Circadian Control Of Mitochondrial Dynamics And Its Implication In Aging

The circadian clock promotes metabolic efficiency by pre-programmed regulation of metabolic pathways in anticipation of the upcoming feeding/fasting cycle. Recent studies have suggested that the master circadian regulators Bmal1/Clock play an important role in controlling mitochondrial function, including oxidative metabolism and mitochondrial dynamics. The latter includes mitochondrial fusion, fission, and selective autophagy (mitophagy) that follows fission. These processes not only allow mitochondria to undergo architectural/organizational changes in response to different nutrient conditions but also ensure quality control by removing damaged components through mitophagy. Results from mouse genetic models indicate that Bmal1-dependent regulation of fission and mitophagy genes reduces oxidative stress and maintains metabolic flexibility in the liver. In addition, aha-1, a C. elegans Bmal1 homologue, is required for orderly organizations of muscle mitochondria.
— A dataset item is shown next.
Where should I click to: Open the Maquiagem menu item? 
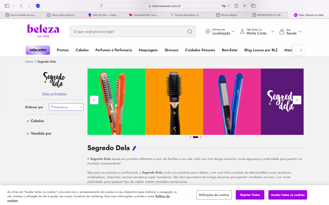coord(148,50)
Interestingly, Baml1 whole body knockout mice develop premature aging phenotypes, while AHA-1 over-expression increases lifespan in worms. Given that mitochondrial dysfunction appears to be a common feature associated with aging, obesity, and related metabolic diseases, these findings implicate an evolutionarily conserved regulatory mechanism that links mitochondrial fidelity to lifespan and/or healthspan.